What would you risk your life for? Wealth, knowledge, power, love - all these things are common answers. But how about a single rare flower - one surrounded by hidden landmines in a secluded part of the world?

That's exactly what a team of botanists from London's Kew Royal Botanic Gardens did back in 2013, when they collected about 200 rare plants in a risky expedition into the Cardamom Mountains - a region that once played host to the last Khmer Rouge rebel stronghold in Cambodia.

Littered with pitfalls and anti-personnel landmines, this isolated and booby-trapped part of the world remained off limits for far longer than the rest of Cambodia, which finally escaped a war-torn past in the mid-1990s.

What followed was a period of recovery, during which villagers laid down thier weapons to once again pick up the plow. To survive, they cleared once beautiful forests and hunted rare wildlife, but eventually, things improved. Landmines were cleared in safe paths, and within the last decade or so locals around the mountains have managed to carve out a living doing something they never expected: serving as guides through the incredibly primal jungle landscape that they call home.

According to The Washington Post, the remote region saw only about 1,000 or so tourists back in 2012, most of whom were hikers looking to trek into a wilderness seemingly untouched by the commercialized world.

When the Post's Nick Bolos visited there in 2012, one young girl even burst into tears at the sight of him, because, as a guide told him, she simply "hasn't seen many westerners."

However, scientists are also slowly trickling into the region too, with Kew's André Schuiteman and his colleagues quickly finding themselves a guide at their arrival in 2013.

"You daren't go there alone," he explained to The Independent. "We had to have armed guards because there are drug gangs operating there. There are also illegal loggers in the region and if you stumble across them they can be aggressive." (Scroll to read on...)
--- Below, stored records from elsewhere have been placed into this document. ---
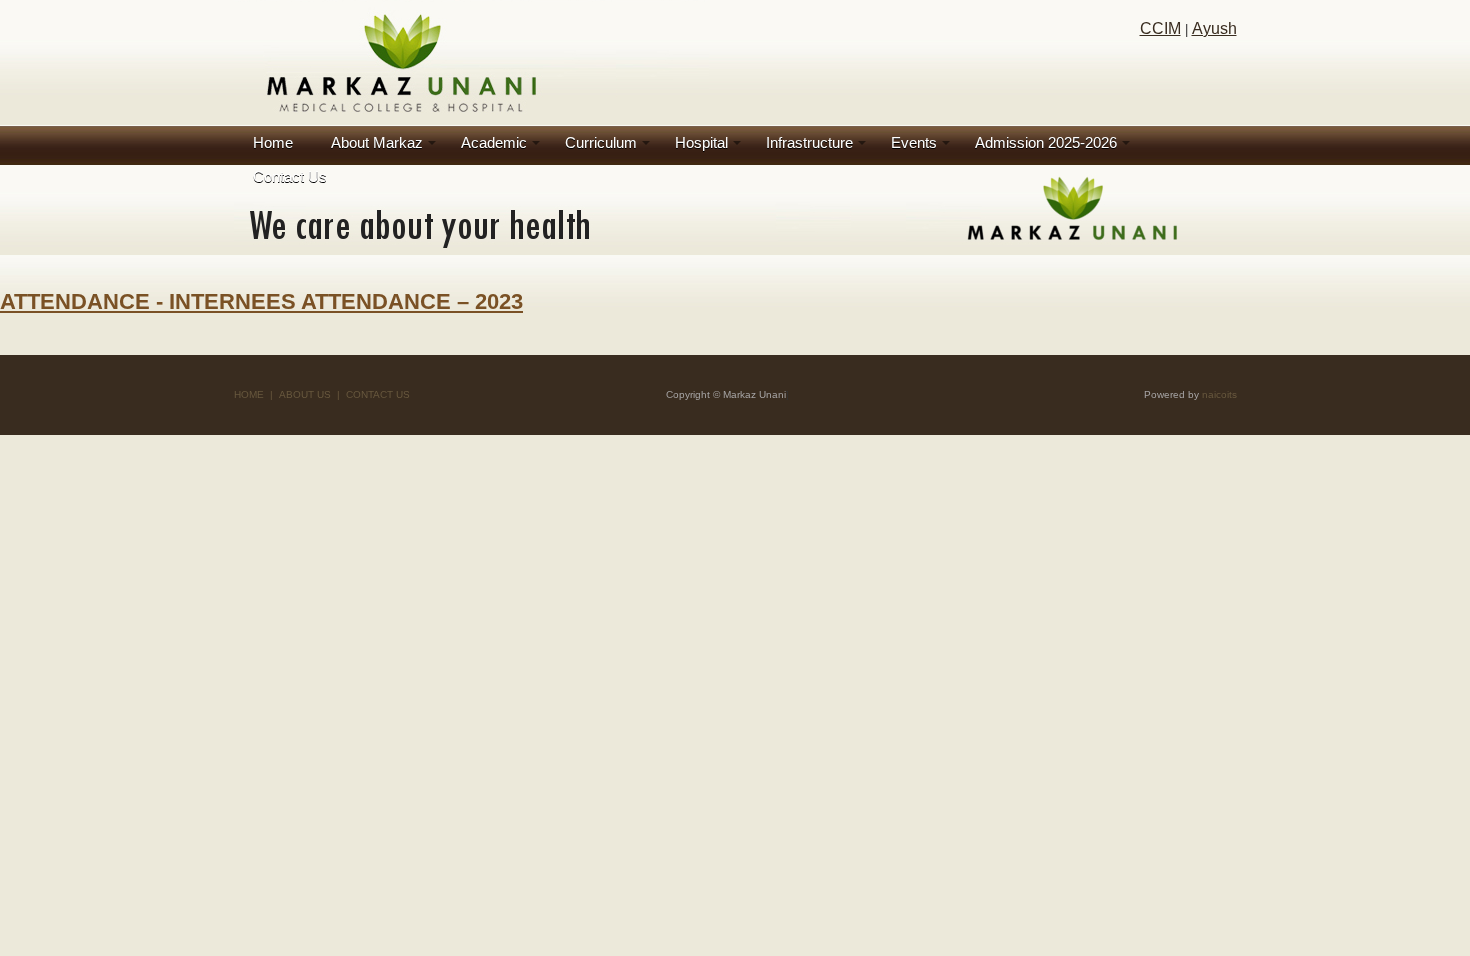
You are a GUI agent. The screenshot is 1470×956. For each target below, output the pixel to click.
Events (914, 142)
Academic (494, 142)
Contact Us (290, 176)
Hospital (701, 142)
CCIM (1160, 28)
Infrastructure (809, 142)
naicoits (1219, 394)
However, Schuiteman went on to explain that it was worth the risk. This year about half the plants collected - including 20 species never before seen in Cambodia - have come into flower.

One was even officially identified as a new species of wild orchid - an exciting revelation after a two-year waiting game. This species has yet to be named, but boast a deep maroon color that slightly glistens under the Sun.
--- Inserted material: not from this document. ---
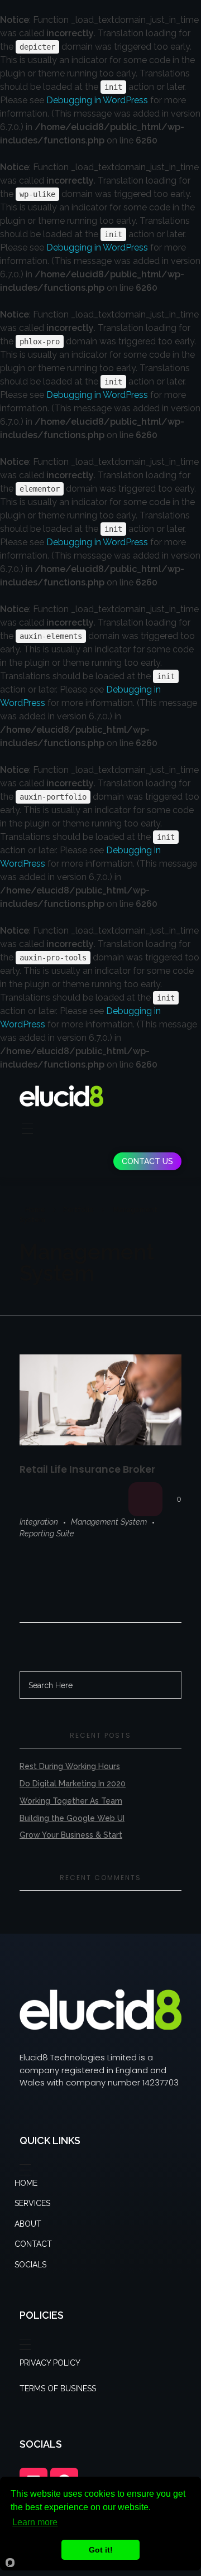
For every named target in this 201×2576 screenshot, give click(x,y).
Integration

Christopher Ryan, the Kew Nursery and Orchid Collection Manager, added that the botanists are likely in for even more surprises, as they continue to wait for the rest of the samples to flower.

"We expect that more of our plants will turn out to be new country records for Cambodia and we would not be surprised if one or two were altogether new to science," he excitedly announced in a recent blog post. "Continued collaboration and more fieldwork in other parts of Cambodia is needed before we can produce a reasonably complete inventory of the orchid flora of this intriguing country."

Unfortunately, most of these Cambodian species are still being held in quarantine at Kew, for fear that they could contaminate or even unintentionally crossbreed with the garden's other stunning orchid collections.

"Still, many other similar southeast Asian species can be seen in the orchid displays in the Princess of Wales Conservatory as part of Kew's Orchids festival," Ryan said.